◆ **Information given**

--- --- ---

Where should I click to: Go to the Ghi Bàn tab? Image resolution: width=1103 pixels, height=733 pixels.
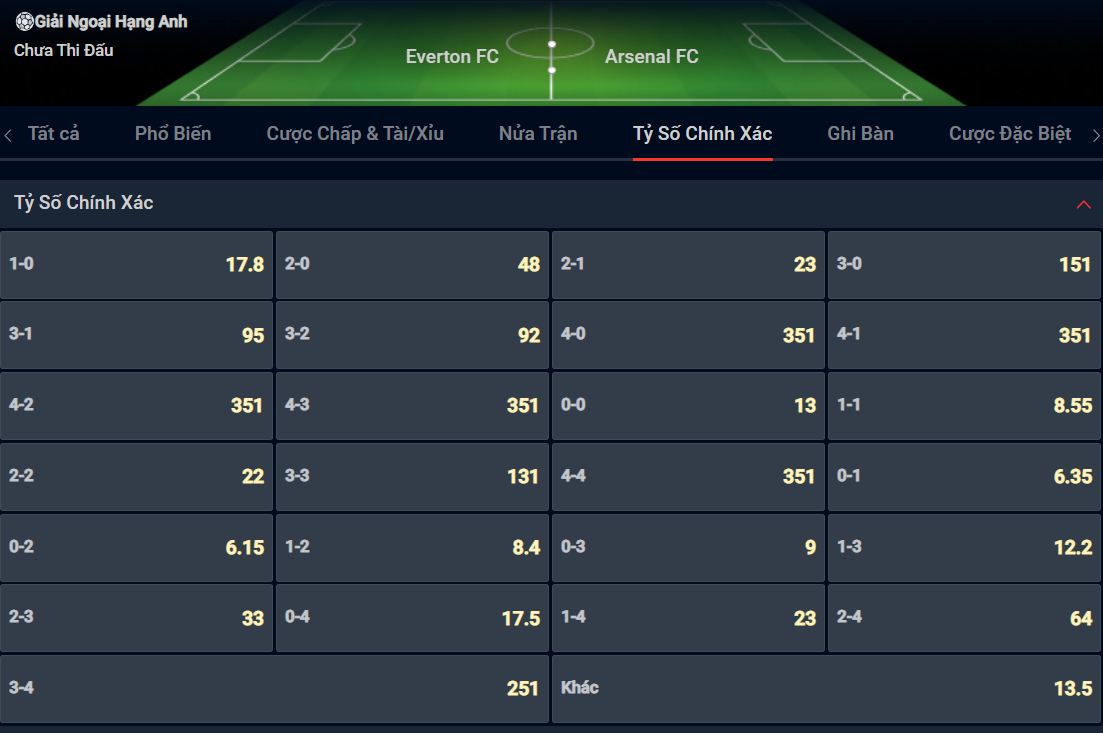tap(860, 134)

--- --- ---

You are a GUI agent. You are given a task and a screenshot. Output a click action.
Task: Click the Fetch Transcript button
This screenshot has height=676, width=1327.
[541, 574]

--- --- ---

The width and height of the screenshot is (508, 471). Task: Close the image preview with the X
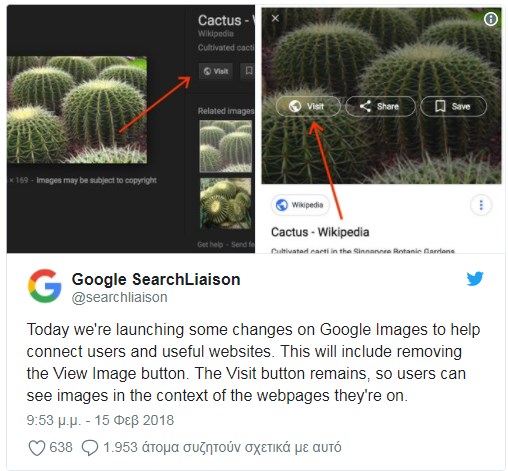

--- --- ---

Copy the lines word for word, starting at the line that contains "Where should I" and ending at the line that contains "tap(860, 134)", both included. Leave out any pictures.

◆ **Expected output**
Where should I click to: Go to the Ghi Bàn tab? Image resolution: width=1103 pixels, height=733 pixels.
tap(860, 134)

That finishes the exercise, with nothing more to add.